Staros, on the other hand, is also offered some complexity. While he is noble in fighting for his men, and protecting them against unnecessary sacrifice, he is imperfect. When Tall tells him that he’ll be sent home, with a desk job and a silver star for his trouble, Staros is clearly taken aback by the corruption at play. But he does not resist, or complain at this fate Tall is forcing on him. While he can clearly recognise the immorality of the act, the offer is too enticing to refuse, and he ultimately abandons the troop he (genuinely) cares for with this personal benefit in mind. Resistance would have been futile, and likely damaging to himself, but just as likely the right thing.

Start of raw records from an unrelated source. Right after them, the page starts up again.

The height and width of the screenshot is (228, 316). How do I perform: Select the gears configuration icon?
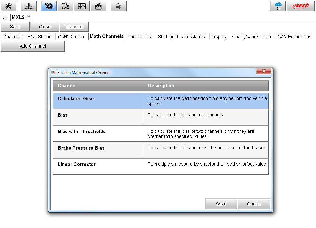coord(49,6)
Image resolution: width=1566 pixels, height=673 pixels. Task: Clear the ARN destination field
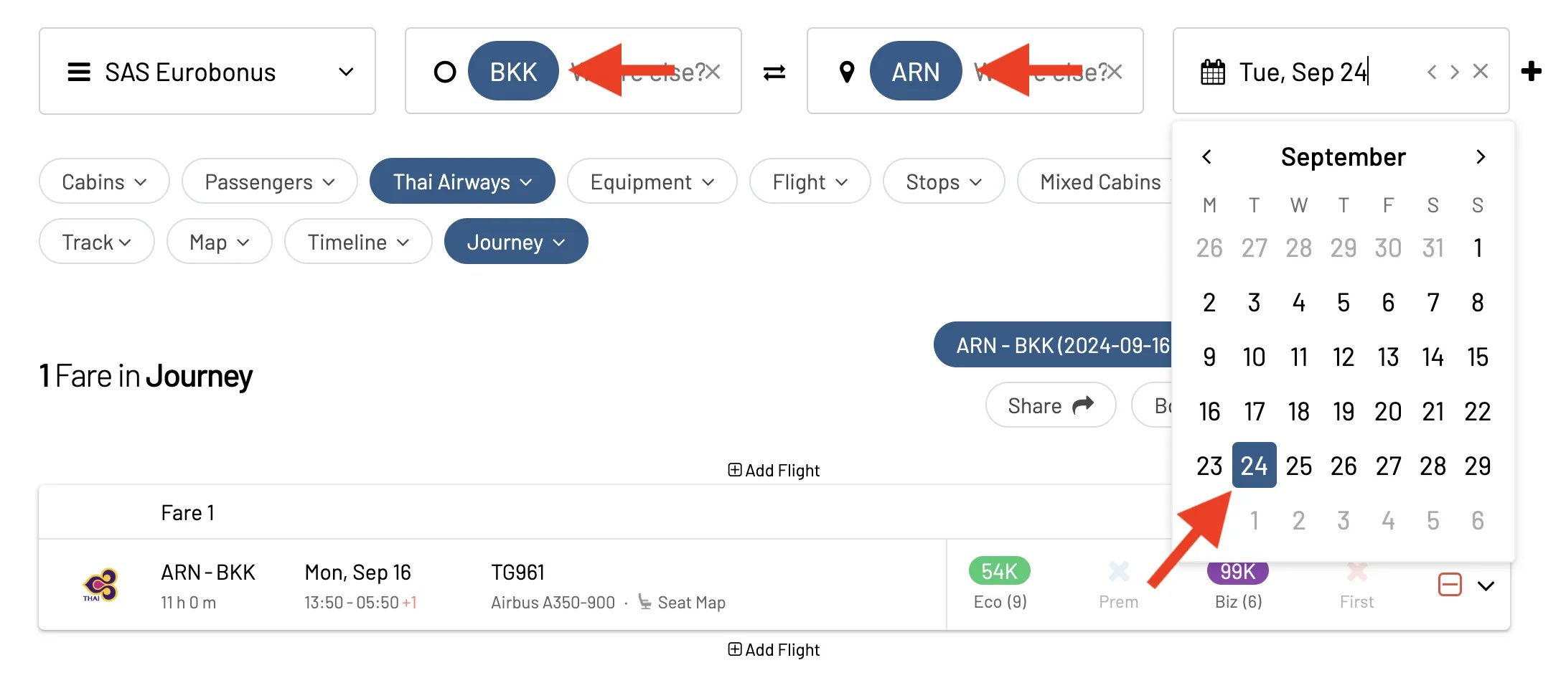(1115, 72)
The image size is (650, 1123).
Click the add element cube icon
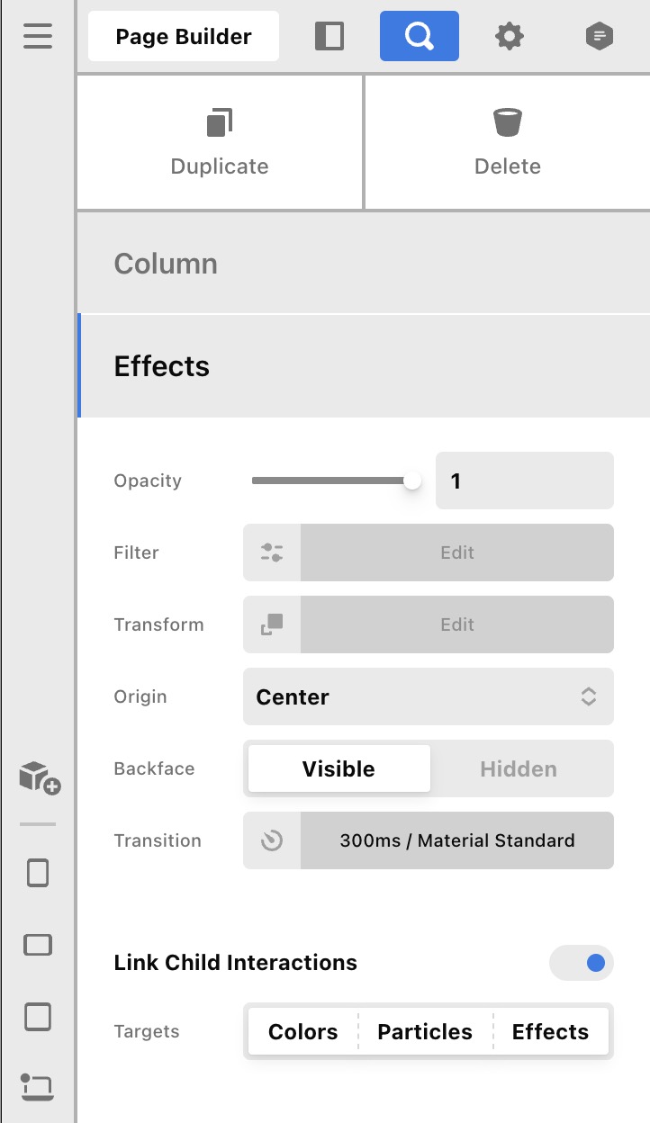tap(39, 777)
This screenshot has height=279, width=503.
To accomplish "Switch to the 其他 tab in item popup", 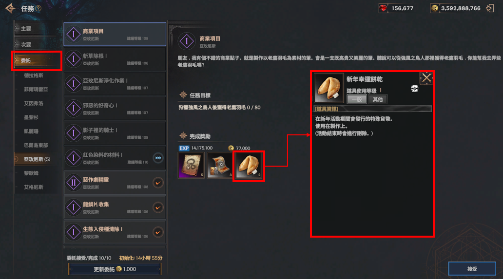I will [378, 99].
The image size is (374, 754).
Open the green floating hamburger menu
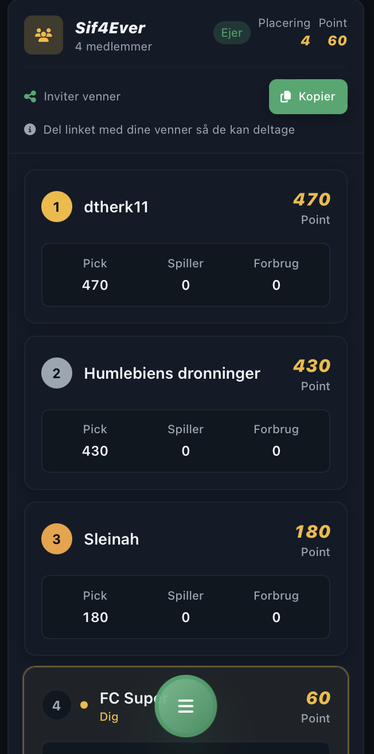tap(186, 706)
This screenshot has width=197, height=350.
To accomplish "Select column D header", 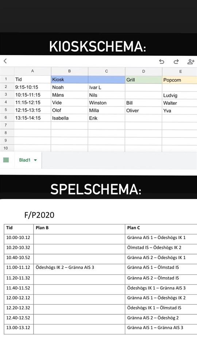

But despite these generally downtilt observations, Malick’s film is never lost in its grimness. Through Witt it engages with a hope, and while not a hope that can be believed in without question, it remains a consistent theme. Witt tells a story at one point, the reactions of two men to a dead bird. One sees something lost, forever disappeared; another, what comes next. This story recalls an earlier shot in the film focused on a dead chick, fallen from its nest, and will later reflect one of the film’s final shots in a more metaphorical sense. In Witt a hope lives on to the end, with the crashing of waves, and a memory of beauty. Or perhaps, not a memory.